Updated: Apr 7, 2021
College in America is one of the last stages in which everyone is able to live in a collective community before going their own separate ways. It is a weird and scary concept to think about at the moment. I, for one, am terrified to think what's next for me since I've lived and thrived in this community environment. However, I still possess a bittersweet sense of hope for me and the overall future of our generation.
As a junior in college who is still living at their parents’ house — a situation which gives off the vibes of high school — I feel as though I am once again in a duel of fate for my life. I use this term in reference to the 1999 Star Wars movie The Phantom Menace. I use this term loosely, and I use it because it reminds me of all the possibilities and battles that exist for us to experience.
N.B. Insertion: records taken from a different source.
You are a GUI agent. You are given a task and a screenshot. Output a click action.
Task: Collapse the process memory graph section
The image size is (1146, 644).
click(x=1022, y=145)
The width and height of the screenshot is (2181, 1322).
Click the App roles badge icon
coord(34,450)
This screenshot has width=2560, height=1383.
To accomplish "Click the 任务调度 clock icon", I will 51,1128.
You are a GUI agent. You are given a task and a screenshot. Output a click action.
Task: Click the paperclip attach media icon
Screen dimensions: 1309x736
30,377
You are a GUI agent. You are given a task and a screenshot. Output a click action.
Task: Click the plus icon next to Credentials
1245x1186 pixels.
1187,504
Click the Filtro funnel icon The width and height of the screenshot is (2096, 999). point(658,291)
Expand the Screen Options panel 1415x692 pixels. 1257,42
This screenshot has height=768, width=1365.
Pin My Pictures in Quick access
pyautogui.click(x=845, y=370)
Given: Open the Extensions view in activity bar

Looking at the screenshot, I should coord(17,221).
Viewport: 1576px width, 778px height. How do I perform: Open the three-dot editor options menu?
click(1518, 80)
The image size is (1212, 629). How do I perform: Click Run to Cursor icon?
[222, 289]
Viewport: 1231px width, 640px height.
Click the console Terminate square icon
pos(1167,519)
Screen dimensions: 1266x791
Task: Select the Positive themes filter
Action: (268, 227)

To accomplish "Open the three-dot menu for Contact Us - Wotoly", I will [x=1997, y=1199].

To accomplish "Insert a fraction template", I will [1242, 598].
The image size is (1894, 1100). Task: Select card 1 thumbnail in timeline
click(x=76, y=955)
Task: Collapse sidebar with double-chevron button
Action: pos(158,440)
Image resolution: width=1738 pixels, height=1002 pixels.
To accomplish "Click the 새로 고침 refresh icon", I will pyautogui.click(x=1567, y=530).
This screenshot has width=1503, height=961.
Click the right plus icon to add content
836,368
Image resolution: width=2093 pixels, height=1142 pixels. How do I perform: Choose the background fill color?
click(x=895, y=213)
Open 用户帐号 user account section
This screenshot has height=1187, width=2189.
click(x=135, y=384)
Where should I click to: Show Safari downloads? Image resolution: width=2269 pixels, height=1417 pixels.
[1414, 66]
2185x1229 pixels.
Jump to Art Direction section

These always link back to our fate. I feel so lost at times because my peers seem as though they have everything set and ready to go, whether they are pursuing law school or medical school, going into research or joining the workforce. As someone who has read a little too much of Karl Marx throughout the pandemic and done a lot of self reflecting as to what brings me joy, I am not really sure if these “direct” paths are for me.
To clarify, I want these "direct" paths to be for me, but I am not certain if it is meant for me. I believe this is something that a lot of people are experiencing during this time. We have learned so much about the world and the societal structures that we currently live in to the point that it has almost blocked (or on the other hand, expanded) our views. With college coming to an end for students in the Classes of 2021 and 2022, many may feel like they are twiddling their thumbs in anticipation for all that the world has to offer. COVID-19 has certainly brought about change, and this includes personal development. New views on the world have emerged, and there may be some hesitation toward sharing these ideas with others. This timidity may often be seen as a bad thing, but it gives me hope as well.
It gives me hope because I consistently try to view circumstances as an opportunity for society to grow and better previous norms. The next 10 class generations will have the memory of this pandemic, as well as remember the ways that American society failed its members, primarily those affected by its negligence. I hope that we can all consider these failures so that society can be significantly improved for the better. As for me, my next big step is to just graduate and to keep embracing the moments I have left with everyone here at Meredith. It may sound basic, but it is all about taking things day by day thanks to the COVID-19 pandemic. What remains most important is that the Classes of 2021 and 2022 follow the advice of Nova Scotia from “The Trailer Park Boys”: "Take the way of the road, the way of the road."